21 November 2005

Market explosion in Kosovo injures four

Reuters, 17 Nov 2005 13:49:08 GMT By Matthew Robinson

 

(Updates with injuries, details; adds byline)

 

PRISTINA, Serbia and Montenegro, Nov 17 (Reuters) - A bomb exploded under a truck at a busy market in Serbia's breakaway province of Kosovo on Thursday, injuring three Serbs and one ethnic Albanian, police said.

 

The mid-morning blast hit the mainly Serb town of Strpce in the south of the majority Albanian province, run by the United Nations since the 1998-99 war but days away from U.N.-led negotiations on its future.

 

"One person is badly wounded but it is not life-threatening," police spokesman Agim Demiri told Reuters. A police source said it appeared a device had been placed under a truck owned by an ethnic Albanian man selling wood pannelling.

 

Located at the foot of Kosovo's mountainous border with Macedonia, the Strpce region has seen an increase in attacks, mainly on Serbs, as the province nears "status talks" that Albanians hope will end in independence.

 

Legally part of Serbia, Kosovo has been run by the United Nations since 1999, when NATO bombing forced out Serb forces accused of killing 10,000 ethnic Albanians civilians in a two-year war with separatist guerrillas.

 

Kosovo Serbs, many living in isolated enclaves, have become the target of sporadic violence since the war, despite the presence of a 17,000-strong NATO-led peace force.

 

Serb leaders in Belgrade blame the latest attacks, including the drive-by killing of two Serbs near Strpce in August, on Albanian extremists pushing for independence by force.

 

U.N. envoy Martti Ahtisaari is expected to arrive in Kosovo on Monday, kicking off what could be months of shuttle diplomacy aimed at bringing the two sides closer to a deal.

 

Serbia opposes independence for land it considers the religious heartland of the Serb people.

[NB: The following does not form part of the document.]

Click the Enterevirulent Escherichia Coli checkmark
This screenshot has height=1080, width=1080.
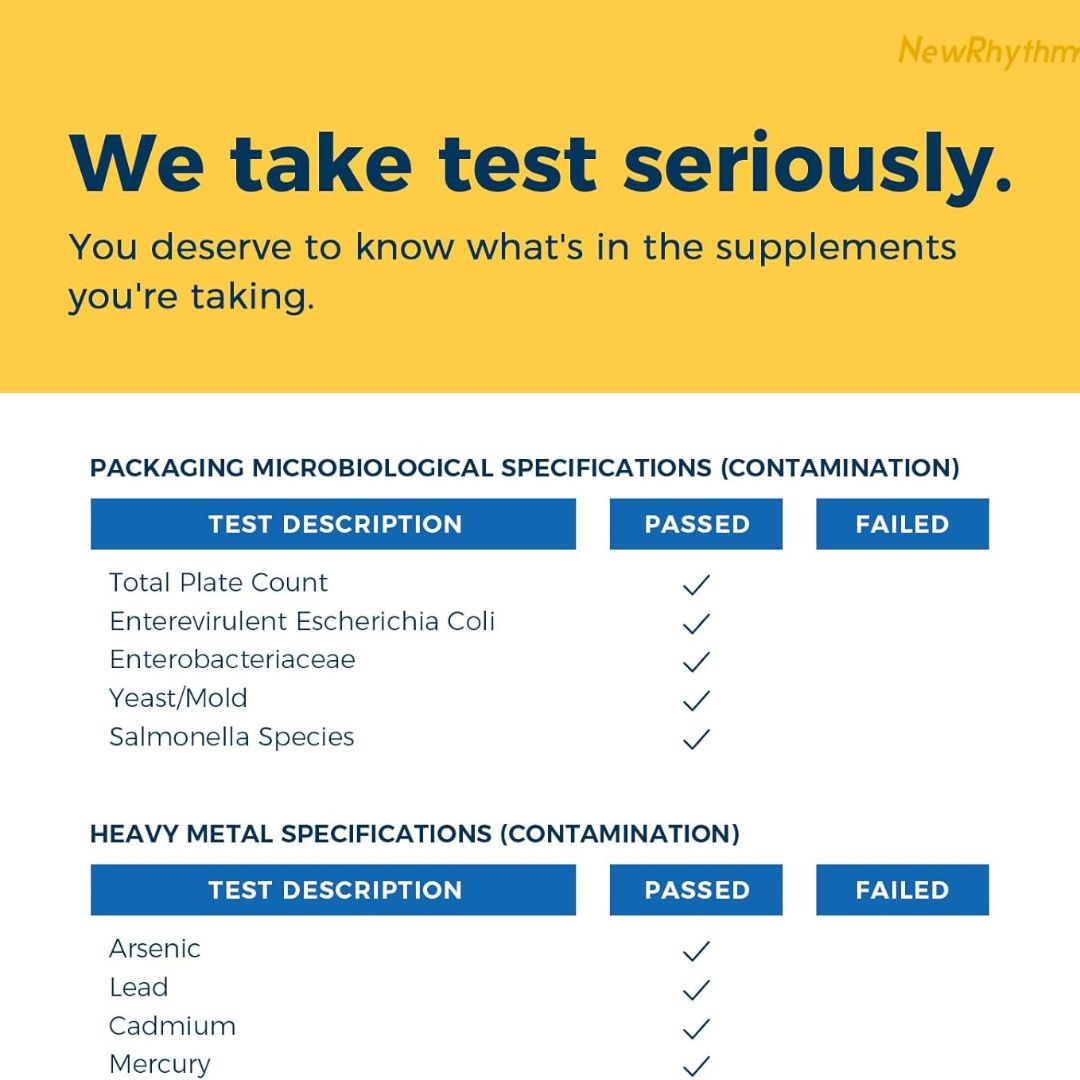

It is offering broad autonomy, but Albanians -- who account for 90 percent of Kosovo's 2 million people -- reject any return to Serb rule.

 

Analysts say sporadic bomb blasts and shootings in Kosovo, often targeting U.N. vehicles or facilities, are part of a campaign to warn the U.N. Security Council against delaying a decision on "final status" or compromising on independence.

 

Diplomats say Western powers will steer the talks towards a form of independence under continued international supervision, particularly over minority rights and security. (Additional reporting by Shaban Buza and Branislav Krstic)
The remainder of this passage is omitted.